* [What to work on]
1/ Reproduce everything in the FreeBSD graphics driver thread from "## abishai (Jul" down to "recent Linux drivers.".
2/ In the FreeBSD graphics driver thread, which screen resolution does the opening post say appears to be in use instead of the default?
3/ Extend the FreeBSD graphics driver thread beyond its final line.

* [Excerpted text]
And get stuck on that white screen saying something get wrong.
Note: The screen have an wierd configuration, seems like 800*600 instead 1440*900 (Default from NVidia Driver).


----------



## abishai (Jul 13, 2015)

Nouveau is not available for FreeBSD. I remember the efforts to port it in pre-10 era, but it was abandoned. nv driver is not the nouveau and practically dead.
You can try to find traces of nouveau porting project, but I doubt it helps as the porting is very complicated process due to difference in data structures between FreeBSD and Linux. I'd wait the shim https://wiki.freebsd.org/Graphics/ Jean-Sébastien Pédron plans to implement, maybe it opens the way of painless porting of recent Linux drivers.

Untill then maybe it will be better to try xubuntu.


----------



## FreeMWP (Jul 13, 2015)

I have problems with the Nvidia driver, when composite is enabled in the WM/DE. Not that it lags, but I got a lot of vertical lines when playing video. Try disable composite, and see if that helps.


----------



## wisdown (Jul 13, 2015)

* [Material supplied]
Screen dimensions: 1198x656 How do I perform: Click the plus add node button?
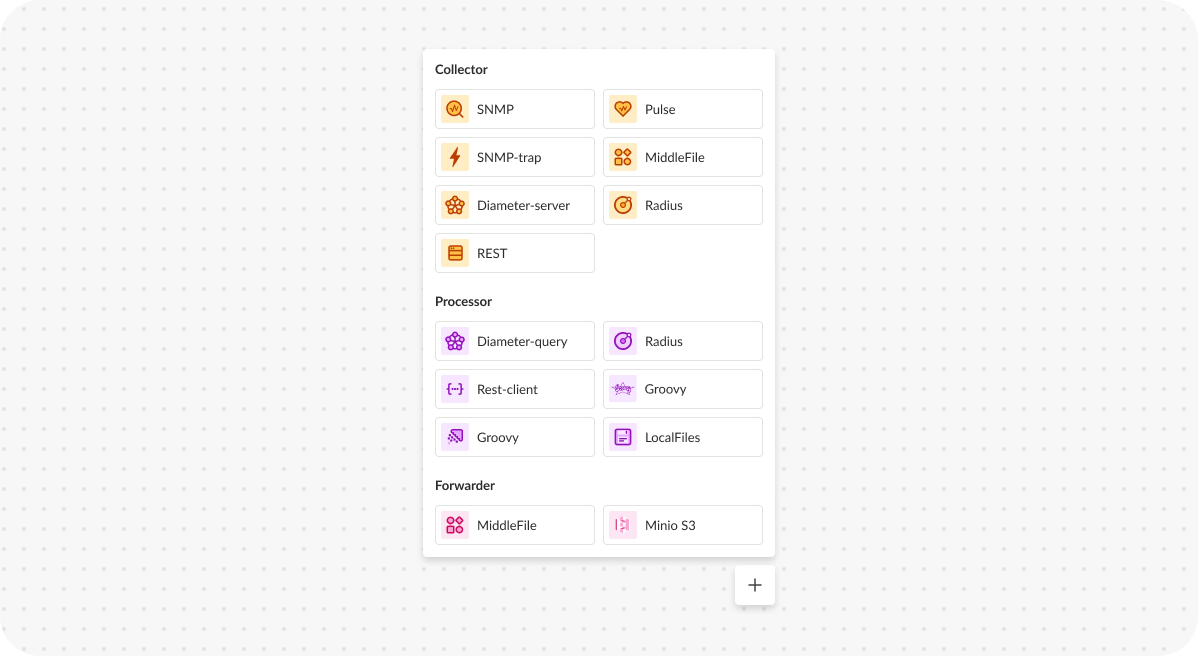[x=755, y=585]
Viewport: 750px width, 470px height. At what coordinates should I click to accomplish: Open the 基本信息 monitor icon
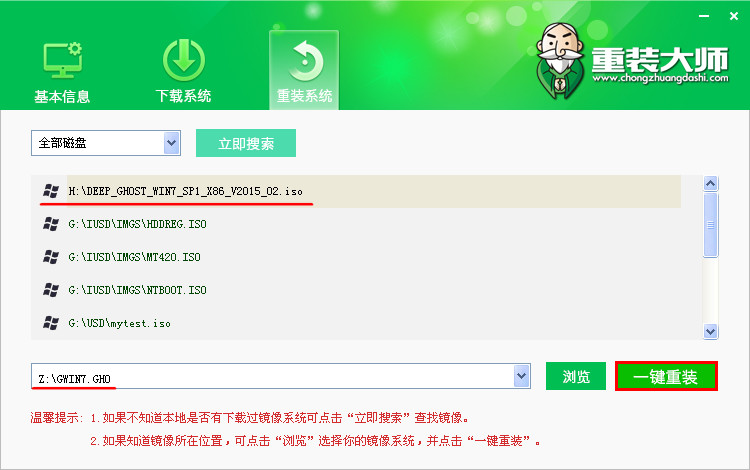pyautogui.click(x=63, y=60)
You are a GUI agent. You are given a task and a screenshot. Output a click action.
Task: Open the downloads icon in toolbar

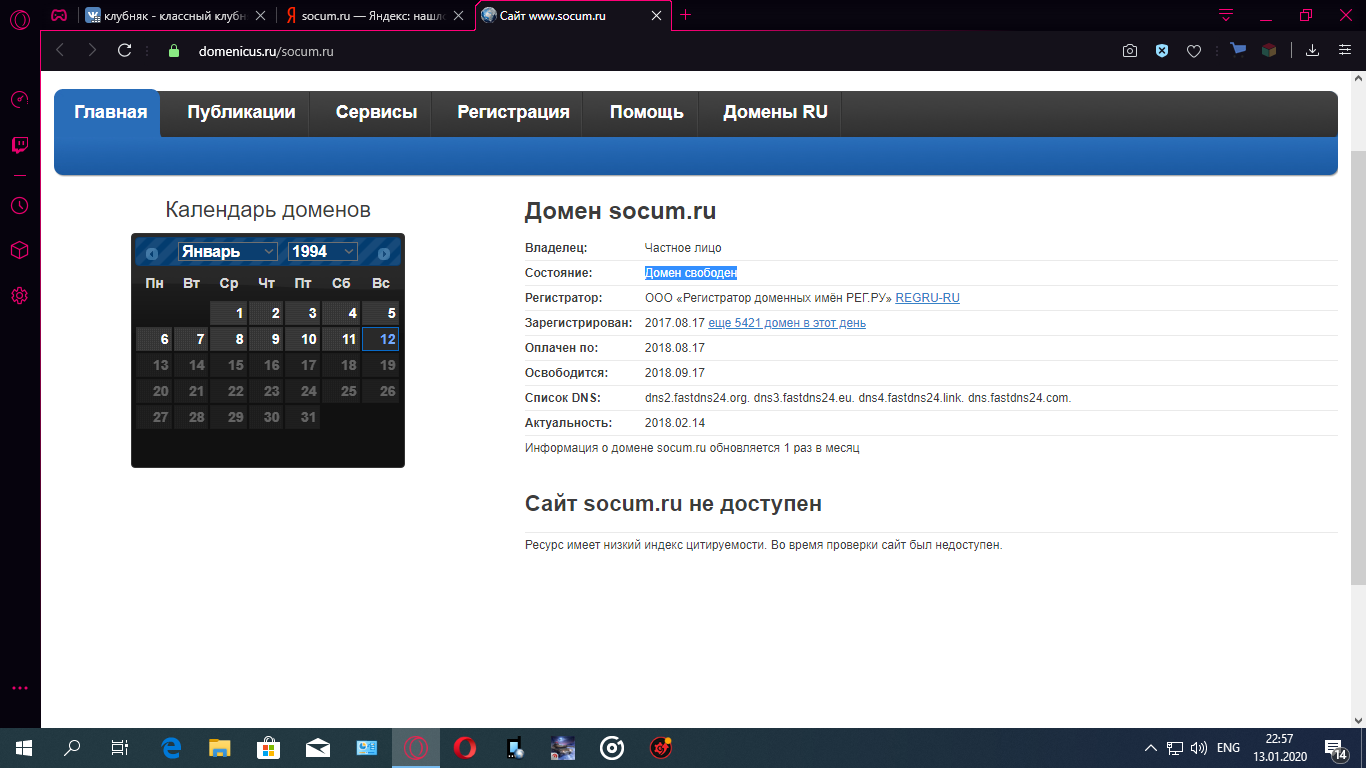(x=1313, y=51)
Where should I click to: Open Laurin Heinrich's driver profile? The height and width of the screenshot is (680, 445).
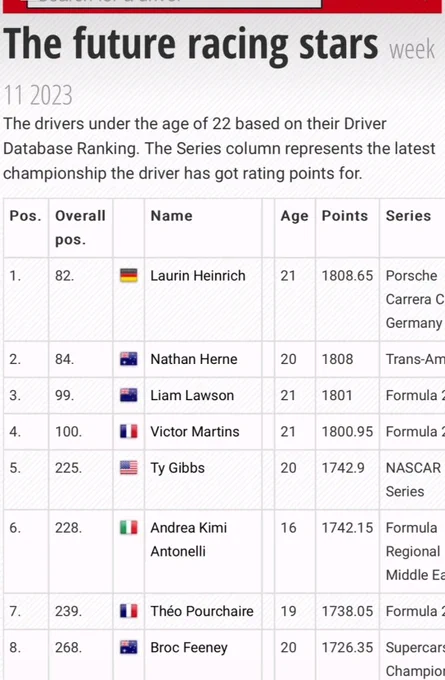point(198,276)
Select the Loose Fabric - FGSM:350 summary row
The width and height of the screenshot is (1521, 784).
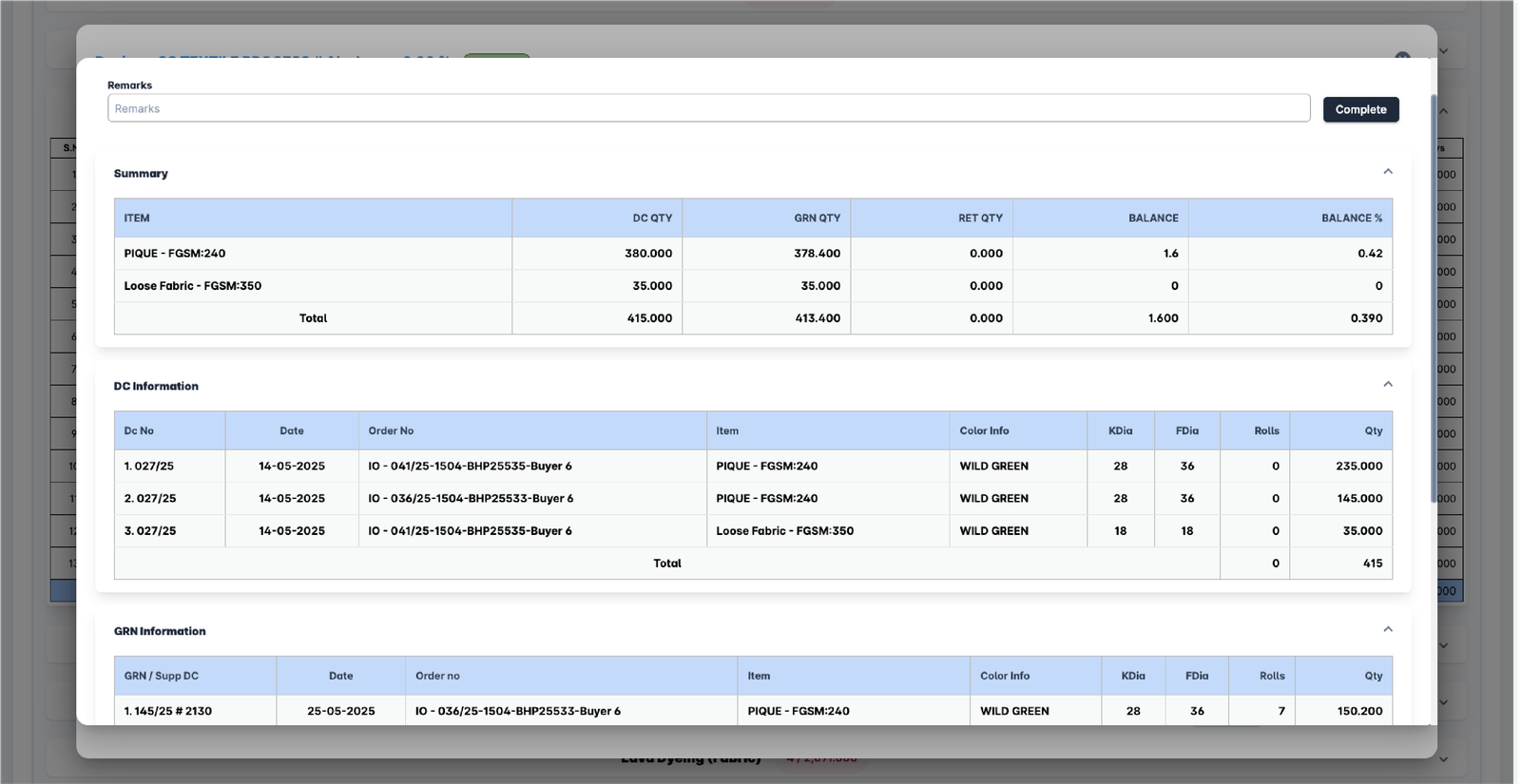tap(193, 286)
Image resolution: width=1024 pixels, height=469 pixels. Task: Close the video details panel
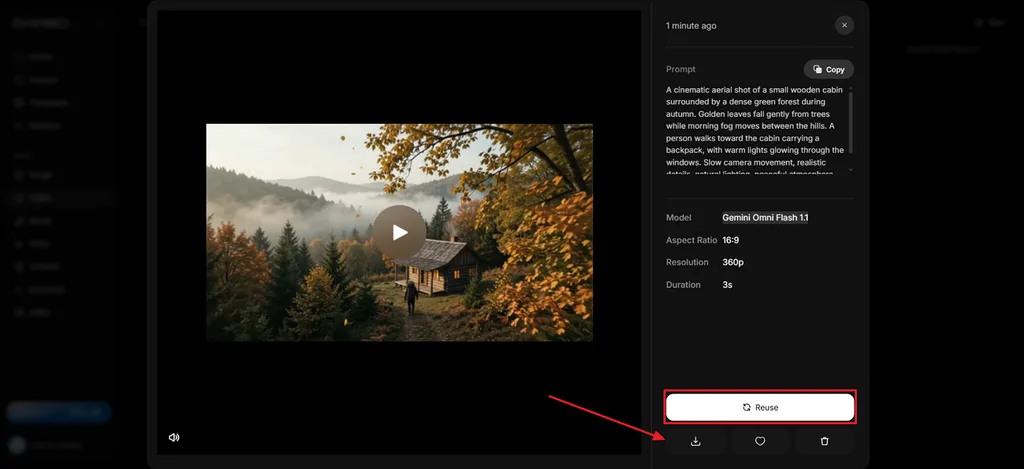pos(844,25)
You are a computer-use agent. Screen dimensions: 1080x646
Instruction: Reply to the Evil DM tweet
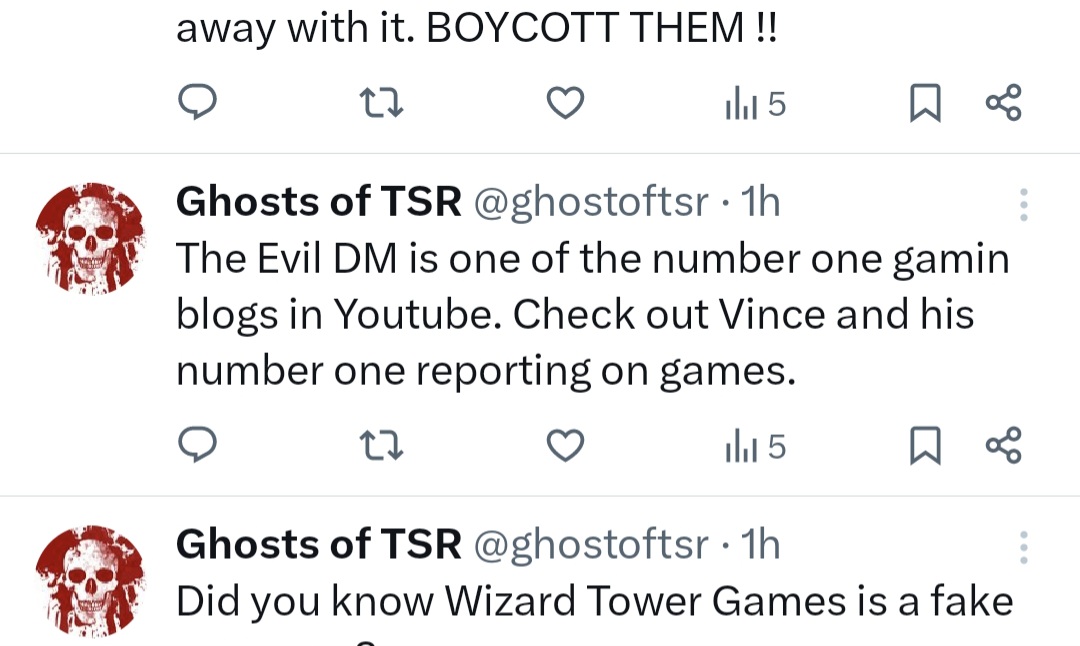pos(198,445)
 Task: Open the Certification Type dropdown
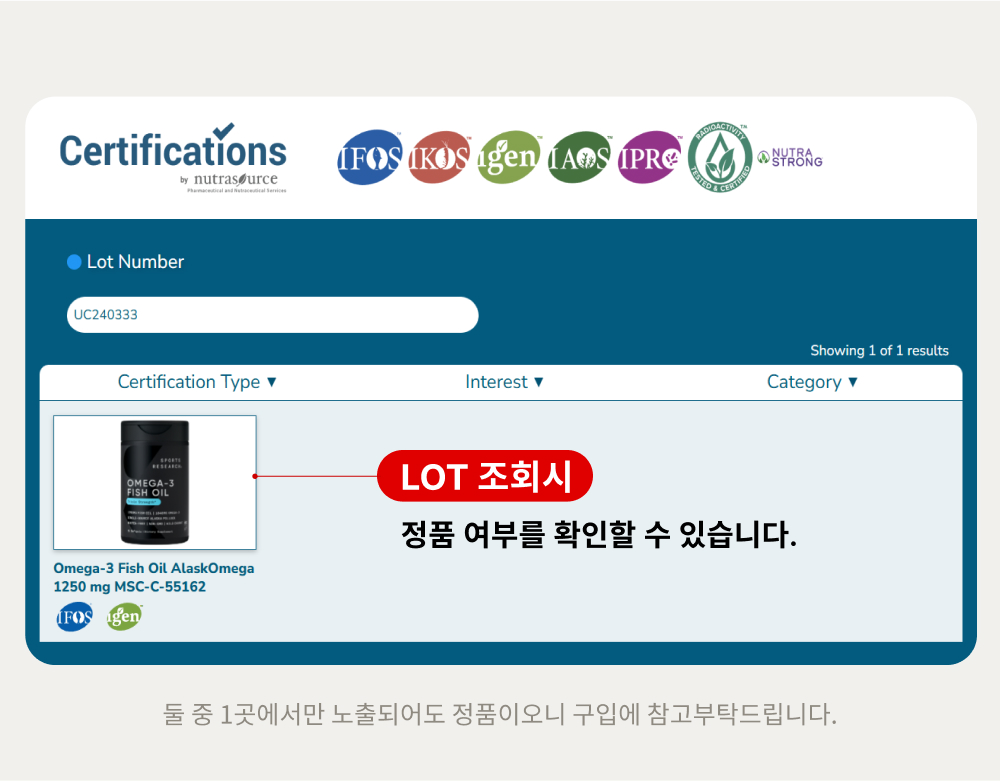[197, 382]
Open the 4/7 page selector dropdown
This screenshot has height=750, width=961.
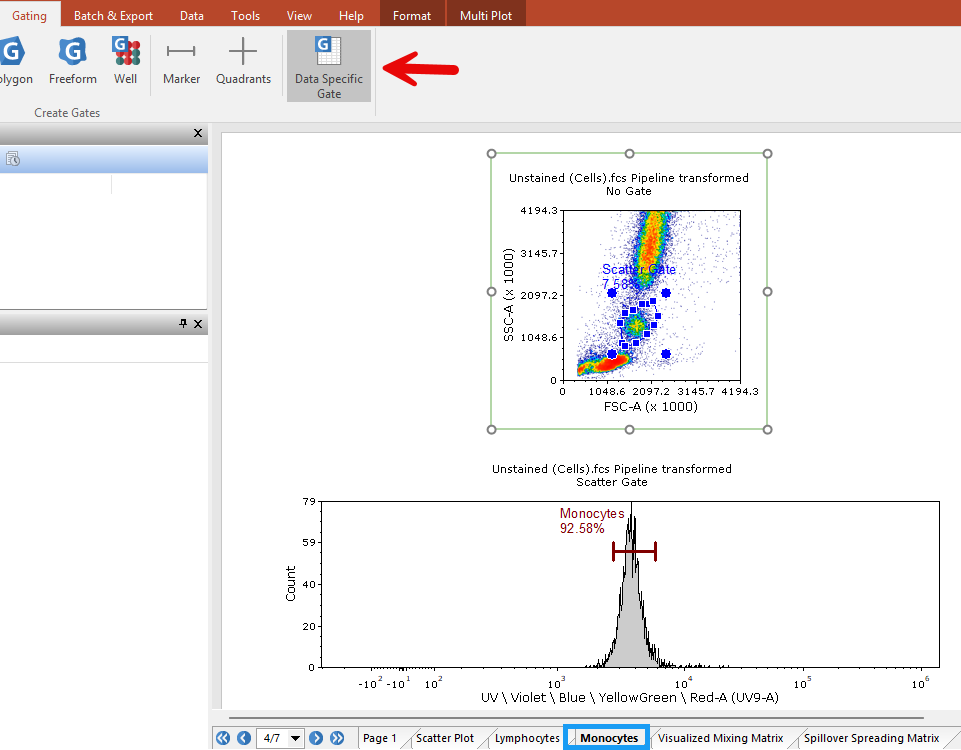point(295,739)
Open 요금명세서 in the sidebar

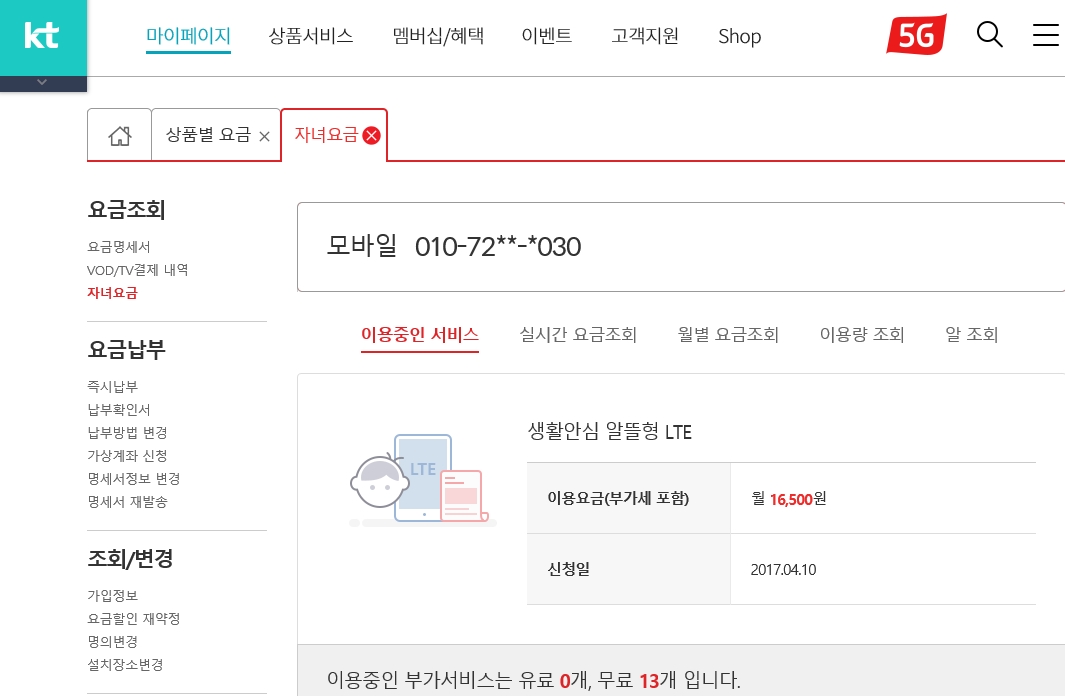coord(119,246)
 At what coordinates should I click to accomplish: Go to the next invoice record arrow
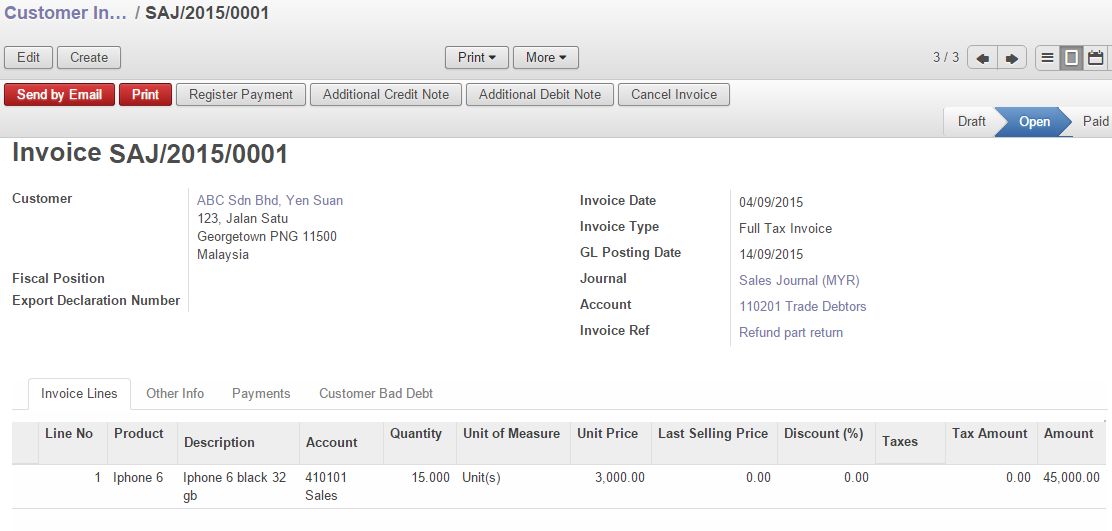[1011, 58]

* [Task-by-task answers]
1/
## abishai (Jul 13, 2015)

Nouveau is not available for FreeBSD. I remember the efforts to port it in pre-10 era, but it was abandoned. nv driver is not the nouveau and practically dead.
You can try to find traces of nouveau porting project, but I doubt it helps as the porting is very complicated process due to difference in data structures between FreeBSD and Linux. I'd wait the shim https://wiki.freebsd.org/Graphics/ Jean-Sébastien Pédron plans to implement, maybe it opens the way of painless porting of recent Linux drivers.

2/ 800*600

3/
FreeMWP said:


> I have problems with the Nvidia driver, when composite is enabled in the WM/DE. Not that it lags, but I got a lot of vertical lines when playing video. Try disable composite, and see if that helps.



No luck, I have tried compile the driver with ACPI support ON / OFF, the WBINVD ON/OFF too and get same results, probaly for my situation the only solution would be like linux, have nouveau to use the graphical system without lag in this old hardware.
Gonna back to Debian while will keep an eye about the port status from nouveau, I have no idea on how ports work, or how start try port it.

Thanks for the support guys.


----------



## tobik@ (Jul 14, 2015)

Have you tried one of the older versions like x11/nvidia-driver-304 or x11/nvidia-driver-340?


----------



## wisdown (Jul 16, 2015)

tobik said:


> Have you tried one of the older versions like x11/nvidia-driver-304 or x11/nvidia-driver-340?



Yes, I was using x11/nvidia-driver-304 since x11/nvidia-driver-340 is more lagged. and other previous versions doesnt work in 64 bit enviroment (are made for 32 bit systems)

Would have an way to use linuxlator to load nouveau?


----------



## tobik@ (Jul 16, 2015)

wisdown said:


> Would have an way to use linuxlator to load nouveau?


No, the linuxulator is for applications only not for kernel modules.


----------



## wisdown (Jul 16, 2015)

No alternative then, gonna need stay on Debian with video working at 1024x768x32bits vga=792 on vesa mode (max resolution from nouveau on Debian / Archlinux), on FreeBSD I got the native resolution 1440×900.

Already have tried use 1024*768 on FreeBSD, and lag still.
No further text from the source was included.